Cardiac Hypertrophy and Microvascular Deficit in Kinin B2 Receptor Knockout Mice

• Published in: Hypertension (Dallas, Tex. 1979) Vol. 41; no. 5; pp. 1151 - 1155
• Main Authors: Maestri, Roberta, Milia, Anna Franca, Salis, Maria Bonaria, Graiani, Gallia, Lagrasta, Costanza, Monica, Manuela, Corradi, Domenico, Emanueli, Costanza, Madeddu, Paolo
• Format: Journal Article
• Language: English
• Published: Philadelphia, PA American Heart Association, Inc 01.05.2003; Hagerstown, MD Lippincott
• Subjects: Animals; Biological and medical sciences; Blood Pressure - physiology; Blood Vessels - pathology; Blood Vessels - physiopathology; Body Weight - physiology; Cardiology. Vascular system; Cardiomegaly - pathology; Cardiomegaly - physiopathology; Heart; Heart failure, cardiogenic pulmonary edema, cardiac enlargement; Heart Ventricles - pathology; Heart Ventricles - physiopathology; Hemodynamics - physiology; Male; Medical sciences; Mice; Mice, Inbred C57BL; Mice, Knockout; Multivariate Analysis; Organ Size; Receptor, Bradykinin B2; Receptors, Bradykinin - genetics; Receptors, Bradykinin - physiology; Hypertension; Heart failure; Pathogenesis; genes; Rodentia; bradykinin; Cardiovascular disease; B2 bradykinin receptor; Left ventricle; Vascular remodeling; Vertebrata; Mammalia; hypertension, essential; Mouse; Heart disease; Animal; cardiac function; Hypertrophy
• ISSN: 0194-911X; 1524-4563
• DOI: 10.1161/01.HYP.0000064180.55222.DF

ABSTRACT—Experimental and clinical evidence suggests kinin involvement in adaptive myocardial growth. Kinins are growth-inhibitory to cardiomyocytes. Knockout of kinin B2 receptor (B2R) signaling causes dilated and failing cardiomyopathy in 129/J mice, and a 9-bp deletion polymorphism of human B2R is associated with reduced receptor expression and exaggerated left ventricular growth response to physical stress. We reasoned that genetic background and aging may significantly influence the impact of B2R mutation on cardiac phenotype. The theory was challenged in C57BL/6 mice, a strain that naturally differs from the 129/J strain, carrying 1 instead of 2 renin genes. C57BL/6 B2R knockouts (B2R-KO) showed higher blood pressure and heart rate levels (P <0.05) compared with wild-type controls (WT) at all ages examined. At 12 months, left ventricular contractility and diastolic function were mildly altered (P <0.05) and histological and morphological analyses revealed ventricular hypertrophy and cardiomyocyte enlargement in B2R-KO (P <0.01).

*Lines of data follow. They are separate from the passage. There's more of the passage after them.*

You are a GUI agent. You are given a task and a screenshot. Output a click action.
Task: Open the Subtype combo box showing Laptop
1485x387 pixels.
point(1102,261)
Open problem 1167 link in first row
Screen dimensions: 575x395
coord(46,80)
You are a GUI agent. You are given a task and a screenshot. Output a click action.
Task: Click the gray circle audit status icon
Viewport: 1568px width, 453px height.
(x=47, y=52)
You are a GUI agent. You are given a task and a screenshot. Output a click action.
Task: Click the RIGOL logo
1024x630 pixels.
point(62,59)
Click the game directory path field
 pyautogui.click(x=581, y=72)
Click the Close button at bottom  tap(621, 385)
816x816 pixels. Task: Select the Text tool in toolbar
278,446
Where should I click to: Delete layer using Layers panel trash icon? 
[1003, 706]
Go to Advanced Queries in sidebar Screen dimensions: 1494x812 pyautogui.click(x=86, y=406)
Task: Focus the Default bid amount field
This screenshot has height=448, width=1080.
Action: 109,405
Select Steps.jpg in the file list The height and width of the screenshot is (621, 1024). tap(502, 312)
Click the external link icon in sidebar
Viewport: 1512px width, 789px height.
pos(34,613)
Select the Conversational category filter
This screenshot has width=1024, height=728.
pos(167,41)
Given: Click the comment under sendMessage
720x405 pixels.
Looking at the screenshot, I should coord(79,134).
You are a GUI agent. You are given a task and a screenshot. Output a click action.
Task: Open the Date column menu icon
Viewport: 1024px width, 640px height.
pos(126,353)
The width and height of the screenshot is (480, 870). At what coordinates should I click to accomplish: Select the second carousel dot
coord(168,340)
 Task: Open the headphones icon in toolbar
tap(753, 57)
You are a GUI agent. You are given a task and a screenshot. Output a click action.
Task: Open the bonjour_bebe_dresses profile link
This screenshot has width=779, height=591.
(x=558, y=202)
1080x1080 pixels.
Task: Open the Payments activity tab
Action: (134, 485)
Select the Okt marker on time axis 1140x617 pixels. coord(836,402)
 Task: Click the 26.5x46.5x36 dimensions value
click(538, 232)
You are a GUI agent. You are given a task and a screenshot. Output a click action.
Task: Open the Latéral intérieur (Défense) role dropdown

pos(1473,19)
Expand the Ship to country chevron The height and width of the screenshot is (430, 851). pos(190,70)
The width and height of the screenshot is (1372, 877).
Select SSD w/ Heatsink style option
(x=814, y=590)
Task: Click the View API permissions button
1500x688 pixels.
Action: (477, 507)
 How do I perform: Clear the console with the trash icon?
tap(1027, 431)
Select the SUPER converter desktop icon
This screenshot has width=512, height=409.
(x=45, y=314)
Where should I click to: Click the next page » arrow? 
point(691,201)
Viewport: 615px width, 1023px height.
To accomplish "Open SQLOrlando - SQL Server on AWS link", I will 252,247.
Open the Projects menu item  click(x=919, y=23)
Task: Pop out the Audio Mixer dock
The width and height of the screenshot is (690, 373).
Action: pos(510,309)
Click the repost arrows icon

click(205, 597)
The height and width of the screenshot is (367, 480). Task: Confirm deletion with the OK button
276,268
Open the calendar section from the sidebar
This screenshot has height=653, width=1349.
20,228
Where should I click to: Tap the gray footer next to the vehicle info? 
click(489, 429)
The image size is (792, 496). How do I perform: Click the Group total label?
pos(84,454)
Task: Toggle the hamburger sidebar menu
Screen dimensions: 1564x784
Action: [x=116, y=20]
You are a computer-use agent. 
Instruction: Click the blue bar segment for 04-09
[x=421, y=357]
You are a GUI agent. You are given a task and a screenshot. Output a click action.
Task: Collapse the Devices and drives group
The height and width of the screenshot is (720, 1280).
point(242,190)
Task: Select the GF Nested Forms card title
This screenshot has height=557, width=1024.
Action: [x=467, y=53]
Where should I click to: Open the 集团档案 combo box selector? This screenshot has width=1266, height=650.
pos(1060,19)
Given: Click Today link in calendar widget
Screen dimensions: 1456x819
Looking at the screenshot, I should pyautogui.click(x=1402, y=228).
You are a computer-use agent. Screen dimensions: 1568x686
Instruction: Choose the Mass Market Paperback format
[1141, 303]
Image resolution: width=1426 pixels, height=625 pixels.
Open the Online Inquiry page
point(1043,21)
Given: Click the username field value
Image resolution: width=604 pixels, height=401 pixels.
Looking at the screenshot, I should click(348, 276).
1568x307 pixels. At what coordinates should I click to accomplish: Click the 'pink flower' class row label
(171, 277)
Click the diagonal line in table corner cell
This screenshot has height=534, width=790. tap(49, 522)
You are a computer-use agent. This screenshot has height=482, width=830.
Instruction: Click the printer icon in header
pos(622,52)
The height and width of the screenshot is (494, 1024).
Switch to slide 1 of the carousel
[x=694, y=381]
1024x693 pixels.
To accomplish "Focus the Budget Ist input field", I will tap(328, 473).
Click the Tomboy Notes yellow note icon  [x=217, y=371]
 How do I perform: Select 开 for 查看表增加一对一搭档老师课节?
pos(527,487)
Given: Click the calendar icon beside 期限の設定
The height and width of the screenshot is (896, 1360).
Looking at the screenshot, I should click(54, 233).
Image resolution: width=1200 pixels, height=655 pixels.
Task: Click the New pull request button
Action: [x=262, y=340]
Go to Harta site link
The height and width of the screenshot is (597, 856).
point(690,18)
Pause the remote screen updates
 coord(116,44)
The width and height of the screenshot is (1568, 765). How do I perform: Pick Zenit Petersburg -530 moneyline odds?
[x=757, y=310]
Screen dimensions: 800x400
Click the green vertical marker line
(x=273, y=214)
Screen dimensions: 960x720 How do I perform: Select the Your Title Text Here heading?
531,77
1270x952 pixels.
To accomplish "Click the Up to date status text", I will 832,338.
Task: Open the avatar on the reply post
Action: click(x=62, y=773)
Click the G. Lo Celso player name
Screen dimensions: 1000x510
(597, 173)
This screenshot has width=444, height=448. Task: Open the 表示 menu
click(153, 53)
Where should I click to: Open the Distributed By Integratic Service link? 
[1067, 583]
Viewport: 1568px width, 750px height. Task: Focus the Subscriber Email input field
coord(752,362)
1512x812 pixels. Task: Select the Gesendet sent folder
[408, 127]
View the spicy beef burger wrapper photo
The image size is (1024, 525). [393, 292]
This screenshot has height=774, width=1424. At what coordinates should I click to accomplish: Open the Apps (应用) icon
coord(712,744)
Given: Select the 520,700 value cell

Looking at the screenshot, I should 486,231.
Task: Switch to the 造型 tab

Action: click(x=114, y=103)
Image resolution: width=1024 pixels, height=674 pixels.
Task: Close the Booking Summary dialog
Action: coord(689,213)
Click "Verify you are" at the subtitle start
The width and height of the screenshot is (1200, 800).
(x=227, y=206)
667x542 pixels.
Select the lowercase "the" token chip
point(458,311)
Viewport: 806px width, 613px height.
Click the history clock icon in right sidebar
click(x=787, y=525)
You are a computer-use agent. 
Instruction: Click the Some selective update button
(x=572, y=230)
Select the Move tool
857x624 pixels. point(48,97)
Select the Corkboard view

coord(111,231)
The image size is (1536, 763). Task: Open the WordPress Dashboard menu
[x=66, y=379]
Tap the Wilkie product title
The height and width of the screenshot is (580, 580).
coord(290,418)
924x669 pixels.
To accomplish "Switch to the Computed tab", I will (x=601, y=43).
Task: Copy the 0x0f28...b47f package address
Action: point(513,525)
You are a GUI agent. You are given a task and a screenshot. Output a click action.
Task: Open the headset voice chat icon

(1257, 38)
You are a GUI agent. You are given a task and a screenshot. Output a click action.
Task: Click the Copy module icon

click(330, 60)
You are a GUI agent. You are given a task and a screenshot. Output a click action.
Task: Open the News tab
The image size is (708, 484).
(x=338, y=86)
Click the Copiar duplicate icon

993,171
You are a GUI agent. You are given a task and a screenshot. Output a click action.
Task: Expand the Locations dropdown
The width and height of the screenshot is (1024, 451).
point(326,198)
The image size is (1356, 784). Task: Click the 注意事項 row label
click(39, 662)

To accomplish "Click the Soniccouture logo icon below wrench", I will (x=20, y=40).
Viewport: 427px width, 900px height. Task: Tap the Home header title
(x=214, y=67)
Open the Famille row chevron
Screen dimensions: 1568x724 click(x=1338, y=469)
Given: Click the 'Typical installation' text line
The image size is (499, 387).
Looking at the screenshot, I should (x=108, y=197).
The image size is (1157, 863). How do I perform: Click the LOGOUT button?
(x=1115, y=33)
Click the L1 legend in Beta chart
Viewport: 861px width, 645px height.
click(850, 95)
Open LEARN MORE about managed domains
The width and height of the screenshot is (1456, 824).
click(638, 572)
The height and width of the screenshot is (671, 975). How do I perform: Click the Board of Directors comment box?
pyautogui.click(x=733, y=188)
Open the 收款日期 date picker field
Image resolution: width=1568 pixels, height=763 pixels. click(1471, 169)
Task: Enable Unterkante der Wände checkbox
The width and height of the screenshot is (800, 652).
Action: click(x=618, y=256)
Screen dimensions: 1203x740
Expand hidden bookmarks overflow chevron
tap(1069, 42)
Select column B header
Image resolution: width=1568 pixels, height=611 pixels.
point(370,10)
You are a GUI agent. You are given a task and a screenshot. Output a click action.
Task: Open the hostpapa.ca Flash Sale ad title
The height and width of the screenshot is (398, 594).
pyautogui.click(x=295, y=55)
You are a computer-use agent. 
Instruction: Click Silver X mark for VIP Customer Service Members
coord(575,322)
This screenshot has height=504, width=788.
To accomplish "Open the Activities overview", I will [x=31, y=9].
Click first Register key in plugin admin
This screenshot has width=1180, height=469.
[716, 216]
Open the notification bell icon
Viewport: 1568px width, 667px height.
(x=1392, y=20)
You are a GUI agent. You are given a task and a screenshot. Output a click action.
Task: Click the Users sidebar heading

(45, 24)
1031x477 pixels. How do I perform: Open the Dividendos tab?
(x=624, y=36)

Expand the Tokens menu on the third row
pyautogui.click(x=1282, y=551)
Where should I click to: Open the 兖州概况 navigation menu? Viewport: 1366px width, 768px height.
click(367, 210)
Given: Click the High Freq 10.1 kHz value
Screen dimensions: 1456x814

Reparative fibrosis was enhanced by 208% and capillary density reduced by 38% (P <0.01). Functional and structural alterations induced by B2R deletion in C57BL/6 mice were less severe than those reported previously in the 129/J strain. We conclude that interaction of B2R signaling with other genetic determinants influences aging-related changes in myocardial structure and function. These findings may help us understand the role of kinins in the development of cardiac failure.